Fabrication of Cs_xFA_1–xPbI₃ Mixed-Cation Perovskites via Gas-Phase-Assisted Compositional Modulation for Efficient and Stable Photovoltaic Devices

Over the past few years, significant attention has been focused on HC(NH2)2PbI3 (FAPbI3) perovskite due to its reduced band gap and enhanced thermal stability compared with the most studied CH3NH3PbI3 (MAPbI3). However, FAPbI3 is sensitive to moisture and also encounters a serious structural phase-transition from photoactive α-phase to photoinactive δ-phase. Herein, we first develop a novel FAI gas-phase-assisted mixed-cation compositional modulation method to fabricate CsxFA1-xPbI3 perovskite solar cells (PSCs), and realize the structural stabilization of α-phase FAPbI3 with the incorporation of smaller inorganic Cs+ ions.
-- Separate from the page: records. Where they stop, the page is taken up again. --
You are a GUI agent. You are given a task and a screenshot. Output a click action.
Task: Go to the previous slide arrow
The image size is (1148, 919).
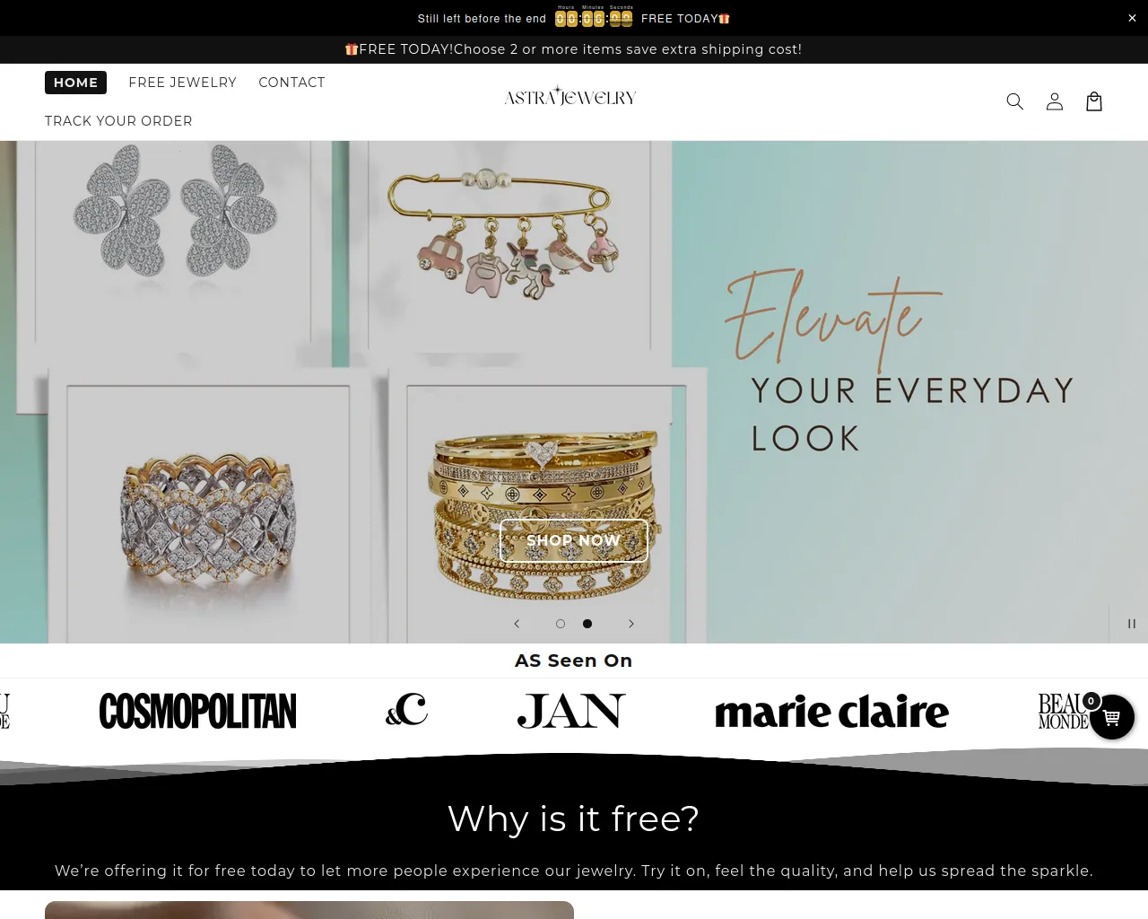tap(517, 624)
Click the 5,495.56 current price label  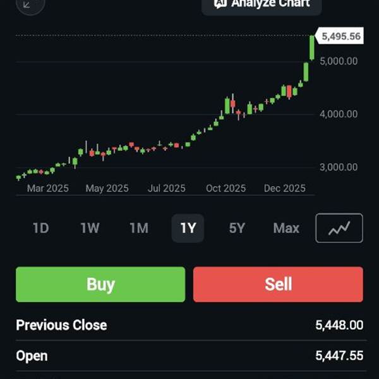(x=340, y=37)
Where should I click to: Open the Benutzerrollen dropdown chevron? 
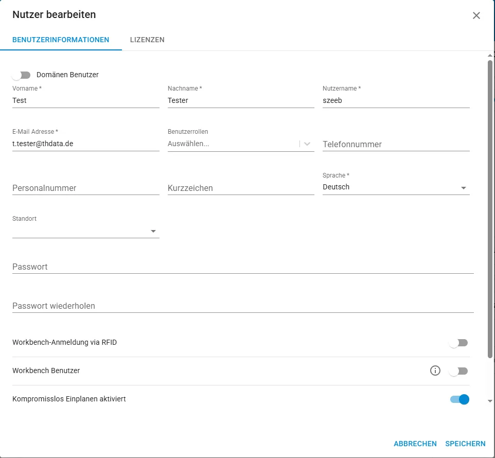307,144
Through the setting of different Cs+ contents (x = 0, 0.05, 0.10, 0.15, 0.20, 0.25, 0.30, 0.50) along with a moderate FAI vapor deposition process, a series of CsxFA1-xPbI3 films with consistent compositions are fabricated, which perfectly resolves the main blocking problems of the conventional solution approach, such as difficulty in compositional control and rough film morphology. Meanwhile, we find that the Cs+ amount is crucial for generating phase-pure CsxFA1-xPbI3 (0 < x < 0.30) while higher contents result in phase segregation. Consequently, the optimum amount of Cs+ (x = 0.15) is verified, and Cs0.15FA0.85PbI3 shows the smallest unit cell volume and good moisture-resistant feature. Correspondingly, the highest power conversion efficiency (PCE) of 14.45% based on Cs0.15FA0.85PbI3 PSCs is successfully achieved in this work.